If you really need to monkeypatch an instance in your tests, but don't want to give up on the advantages of slotted classes in production code, you can always subclass a slotted class as a dict class with no further changes and all the limitations go away:
```{doctest}
>>> import unittest.mock
>>> @define
... class Slotted:
... x: int
...
... def method(self):
... return self.x
>>> s = Slotted(42)
>>> s.method()
42
>>> with unittest.mock.patch.object(s, "method", return_value=23):
... pass
Traceback (most recent call last):
...
AttributeError: 'Slotted' object attribute 'method' is read-only
>>> @define(slots=False)
... class Dicted(Slotted):
... pass
>>> d = Dicted(42)
>>> d.method()
42
>>> with unittest.mock.patch.object(d, "method", return_value=23):
... assert 23 == d.method()
```
- Slotted classes must implement {meth}`__getstate__ <object.__getstate__>` and {meth}`__setstate__ <object.__setstate__>` to be serializable with {mod}`pickle` protocol 0 and 1.

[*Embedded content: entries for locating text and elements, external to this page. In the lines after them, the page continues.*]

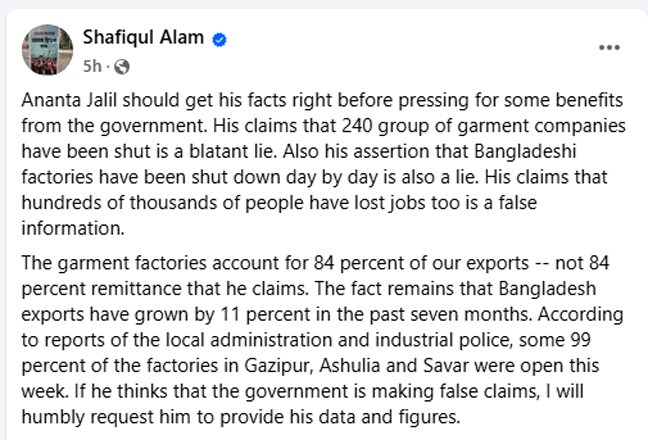Open Shafiqul Alam's profile picture
Viewport: 648px width, 440px height.
click(47, 50)
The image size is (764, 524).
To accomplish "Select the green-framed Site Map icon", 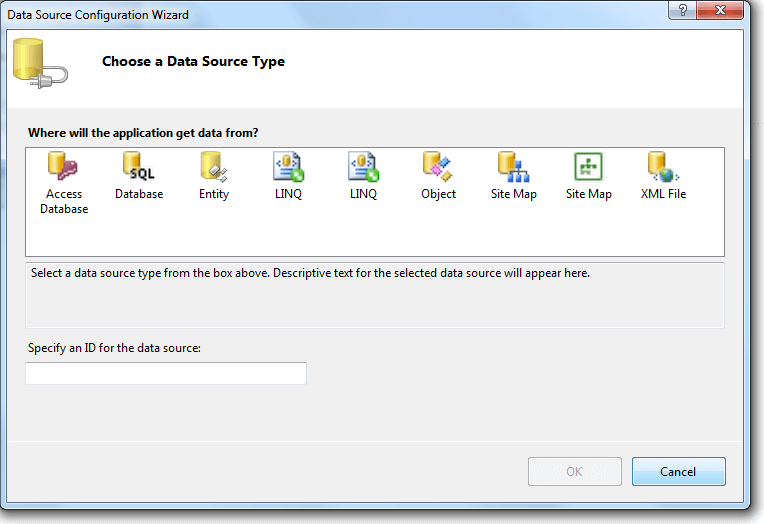I will coord(588,167).
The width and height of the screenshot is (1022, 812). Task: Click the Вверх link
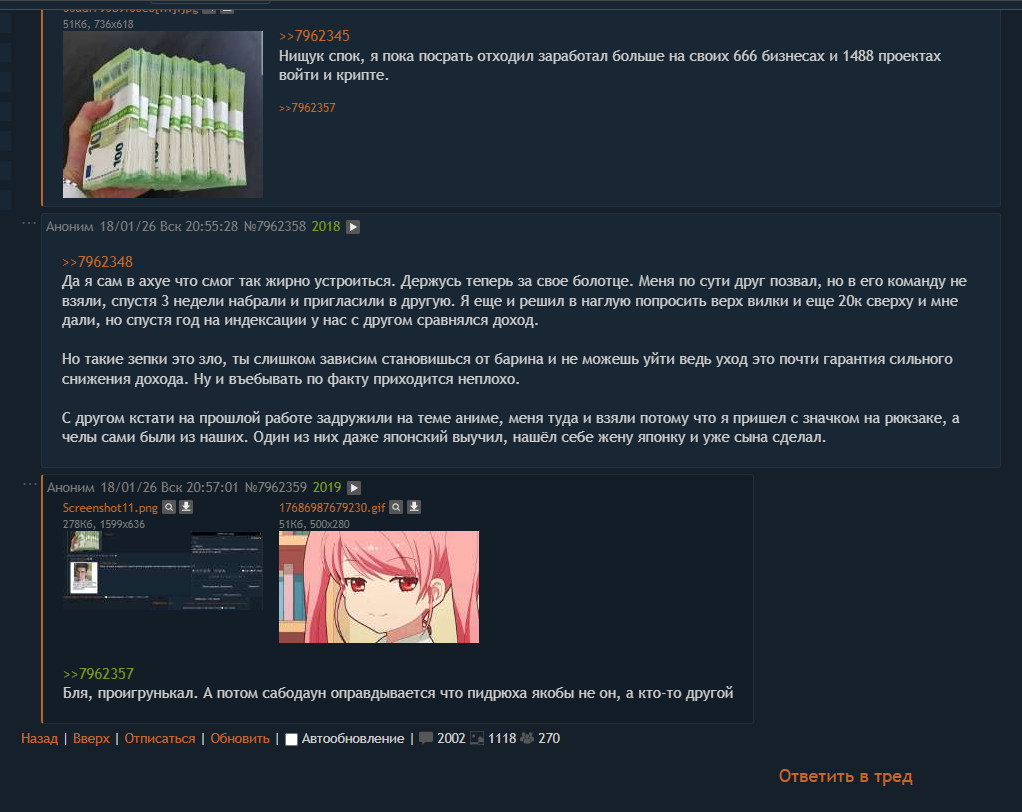click(91, 738)
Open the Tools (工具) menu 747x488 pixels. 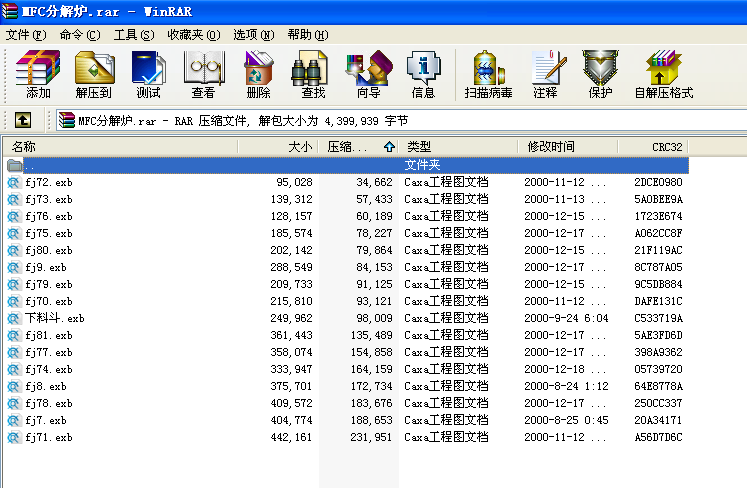click(133, 34)
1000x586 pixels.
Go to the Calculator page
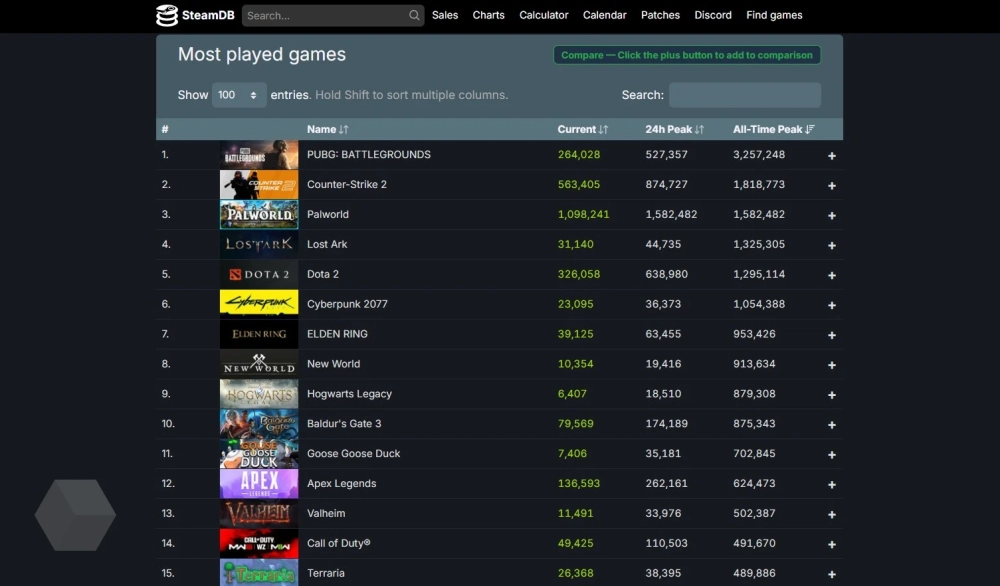click(543, 15)
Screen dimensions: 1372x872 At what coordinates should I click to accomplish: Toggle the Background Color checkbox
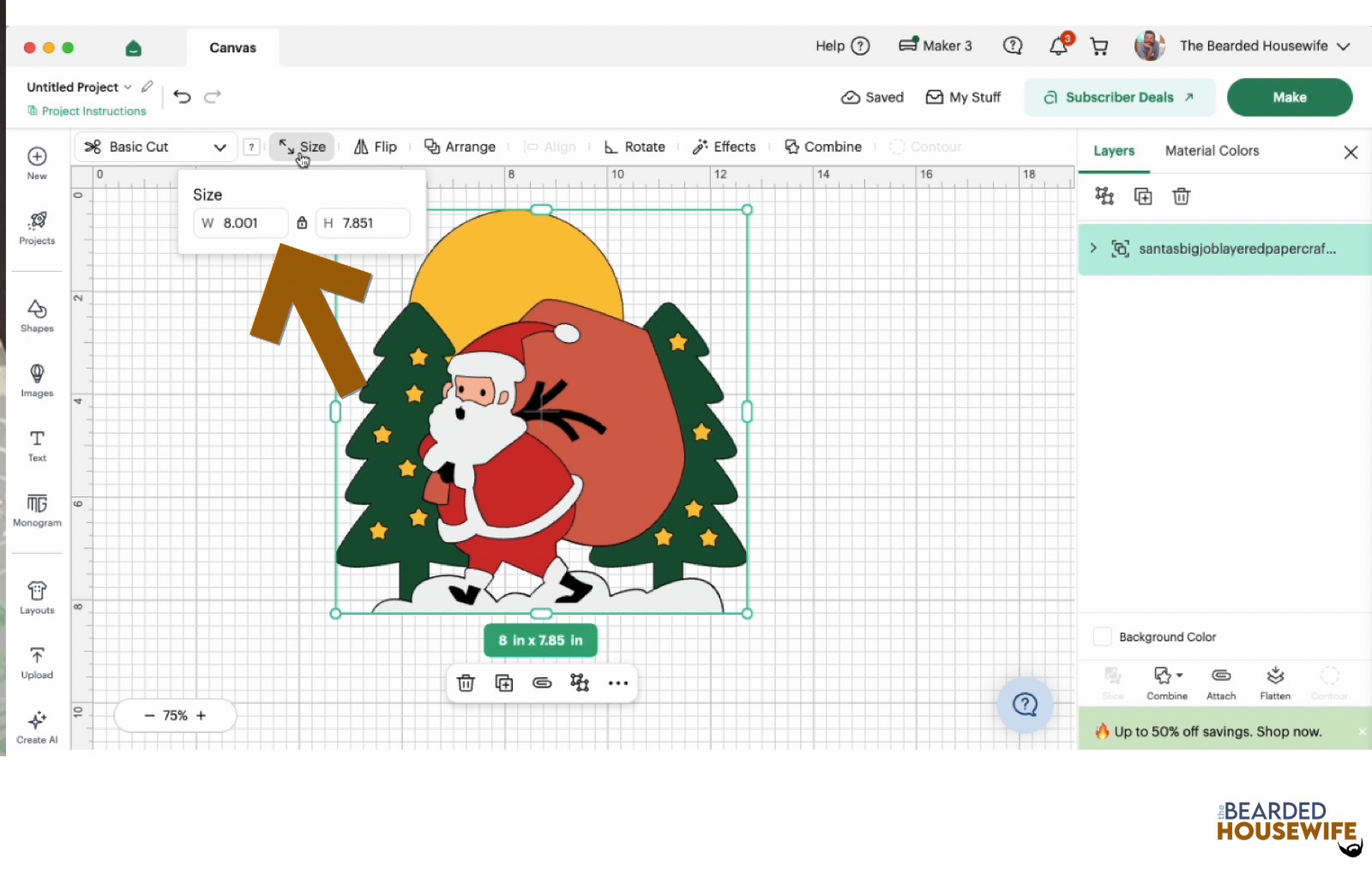pos(1103,637)
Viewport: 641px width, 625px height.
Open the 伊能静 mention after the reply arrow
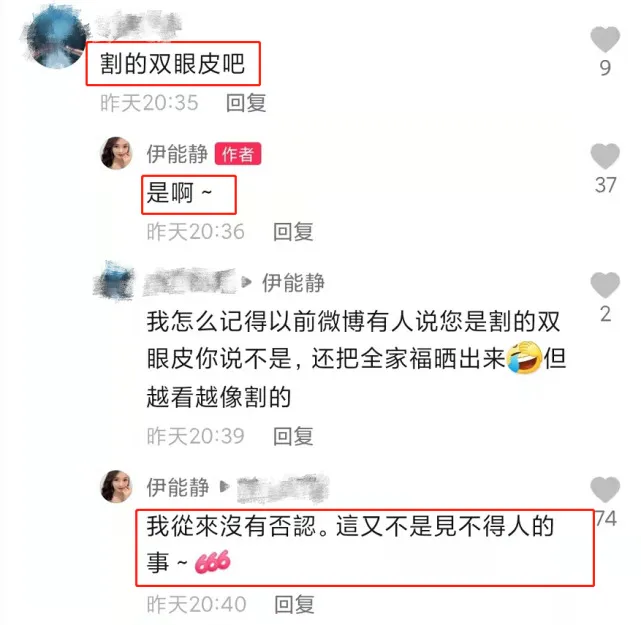(x=293, y=283)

Therefore, *attrs* creates these methods automatically for slotted classes.
:::{note}
When decorating with `@attr.s(slots=True)` and the class already implements the {meth}`__getstate__ <object.__getstate__>` and {meth}`__setstate__ <object.__setstate__>` methods, they will be *overwritten* by *attrs* autogenerated implementation by default.
This can be avoided by setting `@attr.s(getstate_setstate=False)` or by setting `@attr.s(auto_detect=True)`.
{func}`~attrs.define` sets `auto_detect=True` by default.
:::
Also, [think twice](https://www.youtube.com/watch?v=7KnfGDajDQw) before using {mod}`pickle`.
- Slotted classes are weak-referenceable by default.
This can be disabled in CPython by passing `weakref_slot=False` to `@attr.s` [^pypyweakref].
- Since it's currently impossible to make a class slotted after it's been created, *attrs* has to replace your class with a new one.
While it tries to do that as graciously as possible, certain metaclass features like {meth}`object.__init_subclass__` do not work with slotted classes.
- The {attr}`class.__subclasses__` attribute needs a garbage collection run (which can be manually triggered using {func}`gc.collect`), for the original class to be removed.
See issue [#407](https://github.com/python-attrs/attrs/issues/407) for more details.
- Pickling of slotted classes will fail if you define a class with missing attributes.
This situation can occur if you define an `attrs.field(init=False)` and don't set the attribute by hand before pickling.
field
As the project name suggests, *attrs* is all about attributes.
We especially tried to emphasize that we only care about attributes and not about the classes themselves -- because we believe the class belongs to the user.
This explains why the traditional API uses an {func}`attr.ib` (or ``attrib``) function to define attributes and we still use the term throughout the documentation.
However, with the emergence of {mod}`dataclasses`, [Pydantic](https://docs.pydantic.dev/latest/concepts/fields/), and other libraries, the term "field" has become a common term for a predefined attribute on a class in the Python ecosystem.
So with out new APIs, we've embraced it too by calling the function to create them {func}`attrs.field`, and use the term "field" throughout the documentation interchangeably.
See also {doc}`names`.
attribute
See {term}`field`.
:::
[^pypy]: On PyPy, there is no memory advantage in using slotted classes.
[^pypyweakref]: On PyPy, slotted classes are naturally weak-referenceable so `weakref_slot=False` has no effect.